▸ What the task asks
Print the line containing "1218x965 pixels. At" and all lines after it, unchanged, through the end of the data. Leave the pictures out.
++++++++++
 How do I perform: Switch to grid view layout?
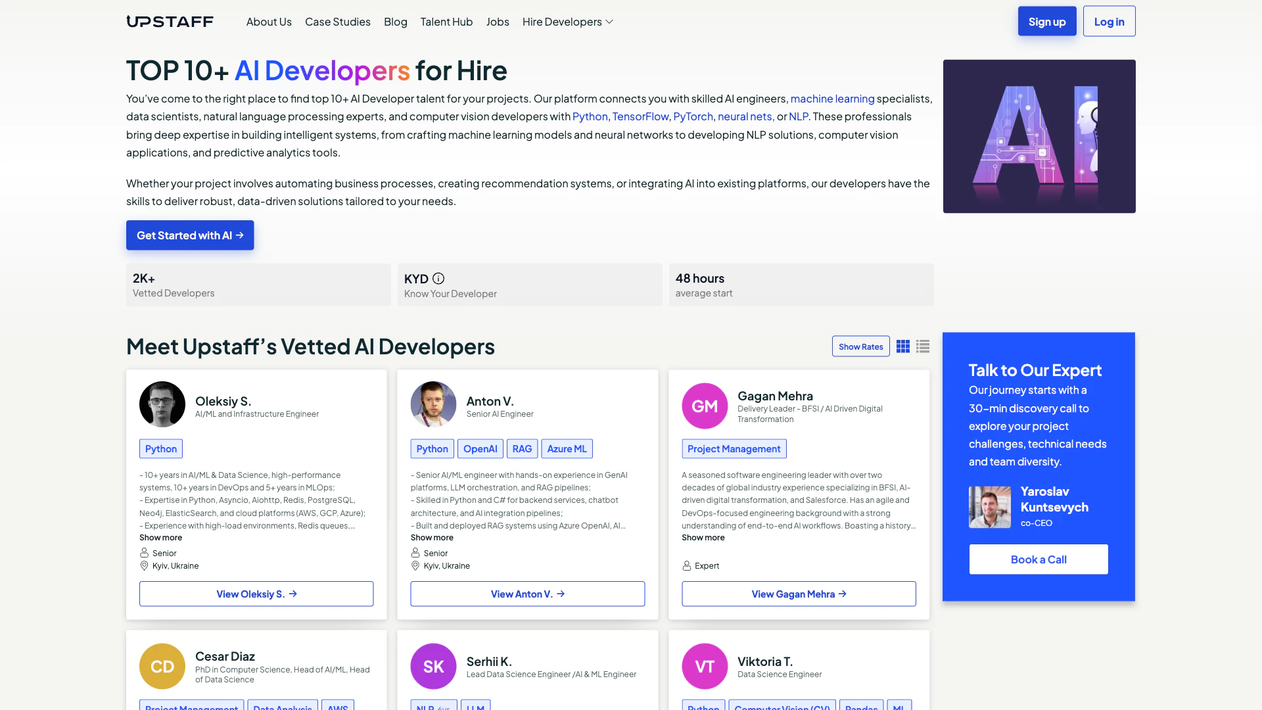(x=903, y=346)
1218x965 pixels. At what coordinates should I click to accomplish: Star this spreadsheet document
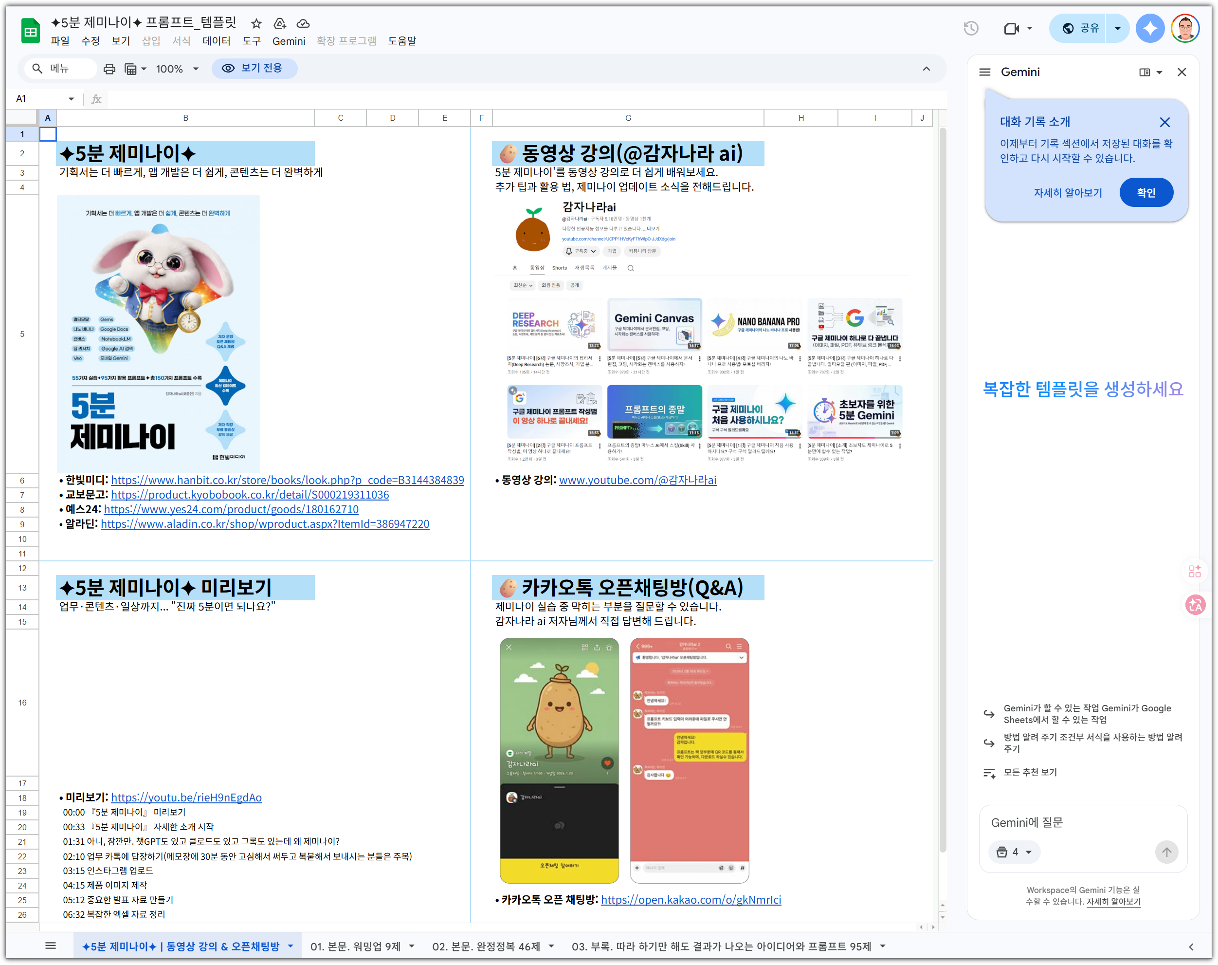coord(256,24)
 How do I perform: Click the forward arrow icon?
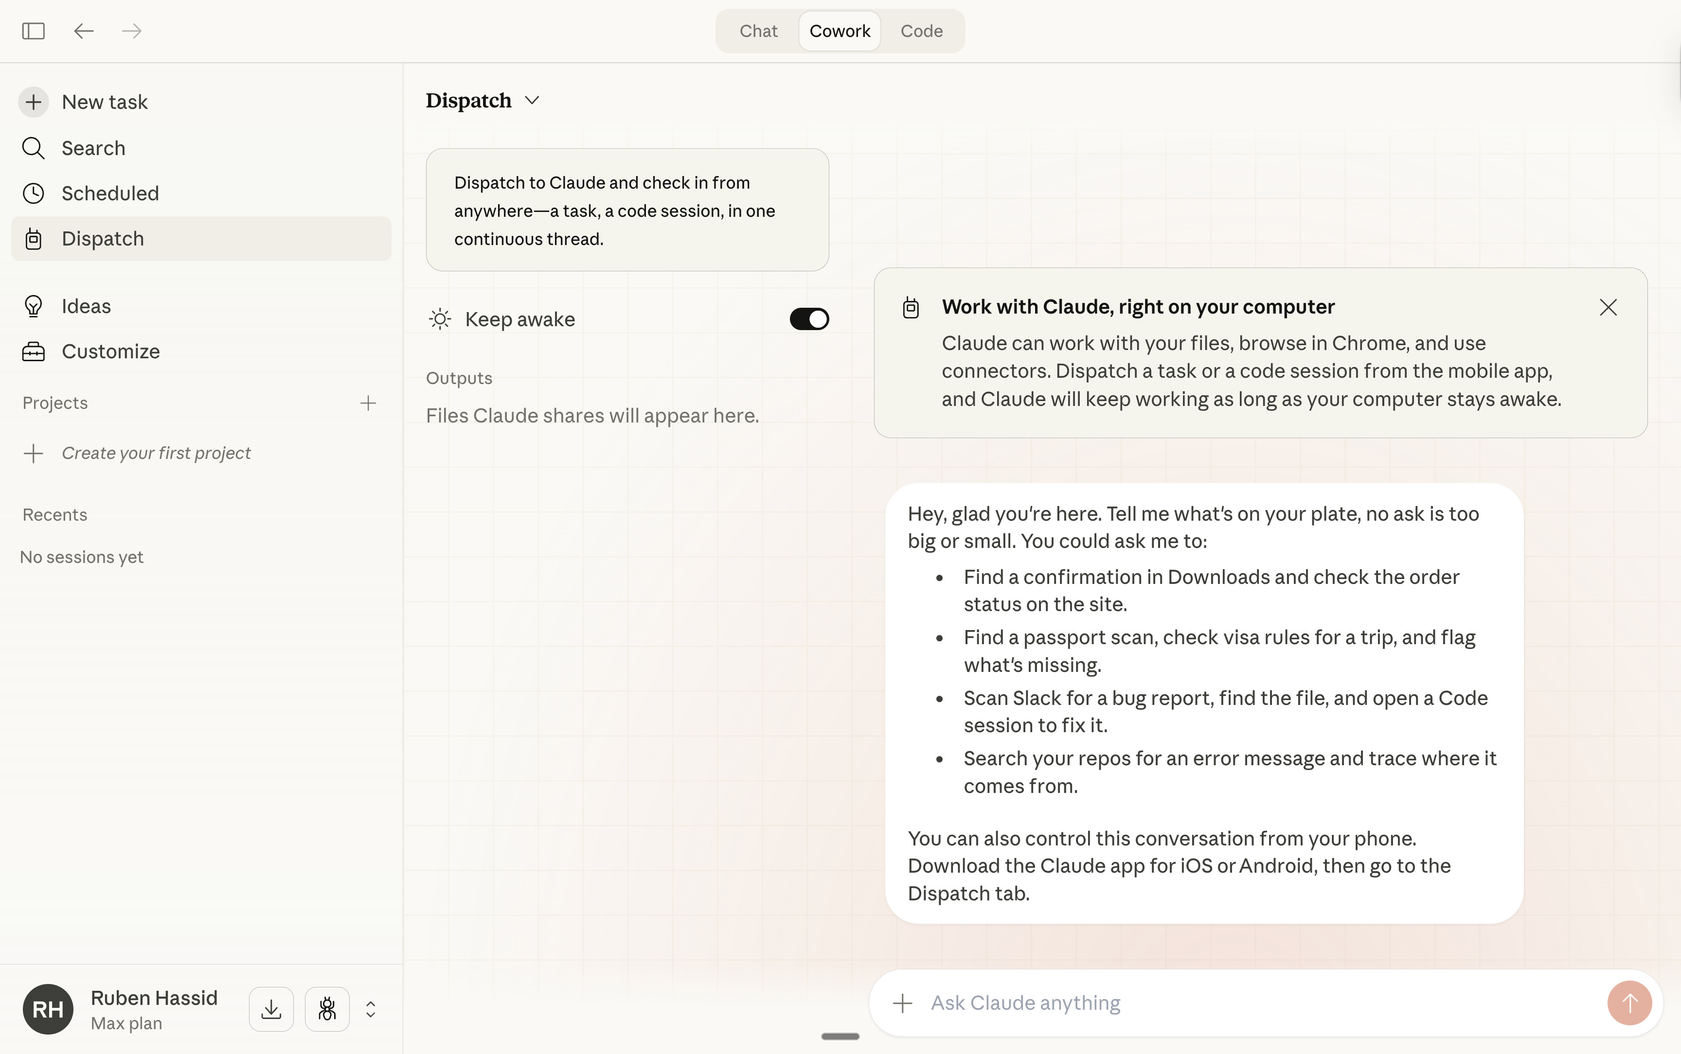132,31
++++++++++
▸ Exercise result
1218x965 pixels. At what coordinates should I click to accomplish: Star this spreadsheet document
coord(256,24)
 How do I perform: Click the forward arrow icon?
132,31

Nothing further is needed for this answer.